The French Prime Minister François Bayrou has ruled out this Sunday that the Government will reduce the retirement age in France at 62 years for, he claimed, the precarious financial situation of the pension system.
Bayrou has been negotiating with unions and business federations for three months the review of the impopular 2023 pension law of President Emmanuel Macron, who gradually elevates the minimum retirement age from 62 to 64 years.
“Those who participate know the figures and there is already a deficit in the pensions of the private sector,” Bayrou said in an interview on Sunday on France Inter radio. “We are discovering that we do not have the means to do what we would like, because we do not produce as before and do not produce what our neighbors produce,” he lamented.
A report by the French state auditor, published last month, indicated that the deficit of the pension system is expected to increase considerably in the coming years. Without changes, the annual deficit will reach 15,000 million euros in 2035 and approximately double by 2045.
“We must, at all costs, maintain two debates: one about the private sector, with the requirement to return to balance by 2030,” Bayrou said. “And, secondly, ask ourselves what approach we can find for public sector pensions, so we can, over time, achieve a better balance in our public finances.”
Reopening the explosive debate on pensions in France was the main concession that Bayrou offered socialist legislators in January to prevent them from voting against their government for the budget.

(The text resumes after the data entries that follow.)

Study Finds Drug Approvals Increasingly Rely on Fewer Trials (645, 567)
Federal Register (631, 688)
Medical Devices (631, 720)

The prime minister has promised that Parliament can work on the legislation based on any agreement that arises from the conversations, with the condition that the possible modifications do not deteriorate the financial balance of the system.
“On the question of saying ‘this is the age for all’, I do not think it is the only way out,” Bayrou said without presenting any specific alternative proposal and stationed in his place for his confidence in the participants in the conversations.
According to the Court of Accounts, maintaining the minimum retirement age in 63 years, instead of increasing it to 64 as planned, would exceed public finances of 13,000 million additional euros per year until 2035. On the contrary, increase the age at 65 years would mean an increase of 17.7 billion euros per year for that same year, according to data collected by Bloomberg.